--- Data for review Enclosed Below ---

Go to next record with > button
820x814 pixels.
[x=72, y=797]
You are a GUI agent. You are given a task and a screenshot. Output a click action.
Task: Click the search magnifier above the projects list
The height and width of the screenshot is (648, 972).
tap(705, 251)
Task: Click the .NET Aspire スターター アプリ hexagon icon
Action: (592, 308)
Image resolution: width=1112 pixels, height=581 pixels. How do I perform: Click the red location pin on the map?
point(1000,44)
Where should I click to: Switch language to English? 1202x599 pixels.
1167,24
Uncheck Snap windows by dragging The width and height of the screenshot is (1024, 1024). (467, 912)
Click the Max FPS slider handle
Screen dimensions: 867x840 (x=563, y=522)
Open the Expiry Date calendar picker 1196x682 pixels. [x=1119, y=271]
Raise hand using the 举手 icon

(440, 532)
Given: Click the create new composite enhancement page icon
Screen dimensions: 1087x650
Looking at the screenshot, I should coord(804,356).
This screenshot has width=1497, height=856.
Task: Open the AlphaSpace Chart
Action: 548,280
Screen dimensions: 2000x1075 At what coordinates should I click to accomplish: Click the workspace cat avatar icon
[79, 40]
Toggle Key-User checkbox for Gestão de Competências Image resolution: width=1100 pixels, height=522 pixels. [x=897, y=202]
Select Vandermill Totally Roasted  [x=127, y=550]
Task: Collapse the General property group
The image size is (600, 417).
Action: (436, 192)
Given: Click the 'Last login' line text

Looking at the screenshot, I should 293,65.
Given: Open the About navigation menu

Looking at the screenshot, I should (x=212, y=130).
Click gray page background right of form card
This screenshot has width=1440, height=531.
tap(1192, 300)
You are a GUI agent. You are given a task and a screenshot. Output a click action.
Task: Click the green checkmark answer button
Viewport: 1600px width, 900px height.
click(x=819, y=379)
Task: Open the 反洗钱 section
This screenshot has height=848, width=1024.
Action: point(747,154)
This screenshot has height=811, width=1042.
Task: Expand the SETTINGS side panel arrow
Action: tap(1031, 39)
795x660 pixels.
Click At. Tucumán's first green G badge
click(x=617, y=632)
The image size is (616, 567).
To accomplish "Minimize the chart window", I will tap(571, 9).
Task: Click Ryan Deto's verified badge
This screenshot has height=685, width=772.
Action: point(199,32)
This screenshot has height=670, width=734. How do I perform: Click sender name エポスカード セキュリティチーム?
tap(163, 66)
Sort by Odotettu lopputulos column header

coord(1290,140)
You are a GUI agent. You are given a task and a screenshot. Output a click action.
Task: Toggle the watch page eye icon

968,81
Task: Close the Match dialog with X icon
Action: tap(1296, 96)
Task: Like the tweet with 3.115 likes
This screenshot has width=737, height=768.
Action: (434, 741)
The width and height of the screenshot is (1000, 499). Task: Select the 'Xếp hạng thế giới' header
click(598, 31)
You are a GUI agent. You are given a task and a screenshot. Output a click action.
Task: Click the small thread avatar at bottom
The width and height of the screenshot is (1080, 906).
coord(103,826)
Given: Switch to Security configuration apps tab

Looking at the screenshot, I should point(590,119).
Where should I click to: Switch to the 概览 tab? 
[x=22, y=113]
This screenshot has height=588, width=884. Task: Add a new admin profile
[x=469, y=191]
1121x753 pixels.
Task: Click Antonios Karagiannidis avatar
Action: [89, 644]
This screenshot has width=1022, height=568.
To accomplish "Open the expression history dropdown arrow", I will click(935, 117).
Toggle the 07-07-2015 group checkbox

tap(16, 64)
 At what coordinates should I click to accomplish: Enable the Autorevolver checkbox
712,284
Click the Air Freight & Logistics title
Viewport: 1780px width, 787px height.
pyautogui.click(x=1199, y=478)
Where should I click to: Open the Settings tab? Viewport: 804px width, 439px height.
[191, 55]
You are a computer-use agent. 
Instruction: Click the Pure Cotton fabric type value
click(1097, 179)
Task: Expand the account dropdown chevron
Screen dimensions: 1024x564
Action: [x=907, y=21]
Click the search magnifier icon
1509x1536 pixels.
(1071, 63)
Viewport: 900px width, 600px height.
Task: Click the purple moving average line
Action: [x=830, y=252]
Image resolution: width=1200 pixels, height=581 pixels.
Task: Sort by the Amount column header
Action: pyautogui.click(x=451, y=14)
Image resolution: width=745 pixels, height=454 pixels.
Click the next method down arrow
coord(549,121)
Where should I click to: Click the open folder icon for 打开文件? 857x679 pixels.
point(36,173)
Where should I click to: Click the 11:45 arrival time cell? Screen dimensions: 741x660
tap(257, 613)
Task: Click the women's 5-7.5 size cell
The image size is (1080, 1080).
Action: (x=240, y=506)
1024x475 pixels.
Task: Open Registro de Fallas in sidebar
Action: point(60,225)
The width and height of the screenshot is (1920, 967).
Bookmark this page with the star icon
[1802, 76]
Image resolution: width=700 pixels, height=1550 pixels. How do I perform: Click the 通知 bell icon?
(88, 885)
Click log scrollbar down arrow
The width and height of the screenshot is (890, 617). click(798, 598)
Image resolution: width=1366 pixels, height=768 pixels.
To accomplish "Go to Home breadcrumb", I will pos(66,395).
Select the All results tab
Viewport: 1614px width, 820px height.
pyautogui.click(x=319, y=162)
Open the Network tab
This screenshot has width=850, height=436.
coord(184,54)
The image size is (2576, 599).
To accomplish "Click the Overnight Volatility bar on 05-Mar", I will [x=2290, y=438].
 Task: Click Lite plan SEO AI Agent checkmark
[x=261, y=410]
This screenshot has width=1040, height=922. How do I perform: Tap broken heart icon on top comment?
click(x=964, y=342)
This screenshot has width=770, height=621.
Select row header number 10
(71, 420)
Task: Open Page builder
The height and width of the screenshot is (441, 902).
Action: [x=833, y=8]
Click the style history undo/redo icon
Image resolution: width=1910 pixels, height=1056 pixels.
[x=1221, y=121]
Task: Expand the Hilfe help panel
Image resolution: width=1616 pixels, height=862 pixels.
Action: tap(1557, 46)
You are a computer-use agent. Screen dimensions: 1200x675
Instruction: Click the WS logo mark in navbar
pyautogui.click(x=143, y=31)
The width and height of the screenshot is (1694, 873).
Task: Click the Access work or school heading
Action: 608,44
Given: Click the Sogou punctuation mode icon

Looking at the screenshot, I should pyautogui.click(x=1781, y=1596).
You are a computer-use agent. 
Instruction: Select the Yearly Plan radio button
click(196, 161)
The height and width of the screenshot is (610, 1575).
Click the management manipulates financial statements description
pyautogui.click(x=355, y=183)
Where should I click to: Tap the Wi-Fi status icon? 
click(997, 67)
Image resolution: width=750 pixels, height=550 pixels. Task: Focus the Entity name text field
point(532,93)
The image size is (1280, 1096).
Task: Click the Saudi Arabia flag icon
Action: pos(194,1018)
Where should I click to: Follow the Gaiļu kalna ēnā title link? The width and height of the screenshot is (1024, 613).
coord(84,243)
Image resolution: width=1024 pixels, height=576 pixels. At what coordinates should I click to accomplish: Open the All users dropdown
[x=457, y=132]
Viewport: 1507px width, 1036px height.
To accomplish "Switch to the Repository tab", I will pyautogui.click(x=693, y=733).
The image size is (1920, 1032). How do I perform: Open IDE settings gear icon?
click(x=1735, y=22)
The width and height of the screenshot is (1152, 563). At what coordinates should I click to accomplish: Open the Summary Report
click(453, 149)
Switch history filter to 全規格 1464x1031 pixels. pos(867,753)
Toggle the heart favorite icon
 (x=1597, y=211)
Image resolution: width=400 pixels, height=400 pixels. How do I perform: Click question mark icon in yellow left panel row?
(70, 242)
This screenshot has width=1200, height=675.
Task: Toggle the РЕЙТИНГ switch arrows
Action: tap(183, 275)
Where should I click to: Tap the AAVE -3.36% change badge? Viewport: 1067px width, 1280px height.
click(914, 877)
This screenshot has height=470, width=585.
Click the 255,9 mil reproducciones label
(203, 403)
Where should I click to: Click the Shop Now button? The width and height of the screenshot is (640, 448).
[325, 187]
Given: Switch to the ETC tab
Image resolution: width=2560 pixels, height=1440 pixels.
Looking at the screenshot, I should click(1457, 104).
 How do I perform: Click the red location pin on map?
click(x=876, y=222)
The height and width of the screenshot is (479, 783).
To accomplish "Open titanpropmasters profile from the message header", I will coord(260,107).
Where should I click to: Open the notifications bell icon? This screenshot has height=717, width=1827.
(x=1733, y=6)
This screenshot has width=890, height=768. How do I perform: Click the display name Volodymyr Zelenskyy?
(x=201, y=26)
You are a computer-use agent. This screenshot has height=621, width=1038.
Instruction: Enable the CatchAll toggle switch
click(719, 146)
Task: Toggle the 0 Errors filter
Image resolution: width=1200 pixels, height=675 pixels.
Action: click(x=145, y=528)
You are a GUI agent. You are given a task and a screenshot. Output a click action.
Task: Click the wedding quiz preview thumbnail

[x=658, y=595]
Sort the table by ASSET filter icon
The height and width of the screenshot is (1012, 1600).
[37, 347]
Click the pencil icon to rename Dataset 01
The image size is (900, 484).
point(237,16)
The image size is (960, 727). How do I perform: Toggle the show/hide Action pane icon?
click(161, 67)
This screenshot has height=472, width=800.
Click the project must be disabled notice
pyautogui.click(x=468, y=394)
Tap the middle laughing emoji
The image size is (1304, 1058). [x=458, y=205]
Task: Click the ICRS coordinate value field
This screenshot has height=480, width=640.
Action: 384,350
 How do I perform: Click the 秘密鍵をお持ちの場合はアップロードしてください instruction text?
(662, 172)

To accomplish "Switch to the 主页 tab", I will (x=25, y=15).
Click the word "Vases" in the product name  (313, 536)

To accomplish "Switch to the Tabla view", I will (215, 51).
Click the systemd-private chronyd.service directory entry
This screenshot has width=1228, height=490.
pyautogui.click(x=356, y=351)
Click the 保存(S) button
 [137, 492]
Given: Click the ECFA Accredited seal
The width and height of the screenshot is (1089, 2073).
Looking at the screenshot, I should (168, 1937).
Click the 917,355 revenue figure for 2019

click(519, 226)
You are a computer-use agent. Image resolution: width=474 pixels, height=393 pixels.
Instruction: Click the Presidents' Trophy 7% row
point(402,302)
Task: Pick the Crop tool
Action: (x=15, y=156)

--- End of Enclosed Data for review ---

▸ **Goal of the exercise**
Quote the records above exactly, from the first line through the line containing "Task: Click the search", and nothing more.

▸ **Result below**
Go to next record with > button
820x814 pixels.
[x=72, y=797]
You are a GUI agent. You are given a task and a screenshot. Output a click action.
Task: Click the search magnifier above the projects list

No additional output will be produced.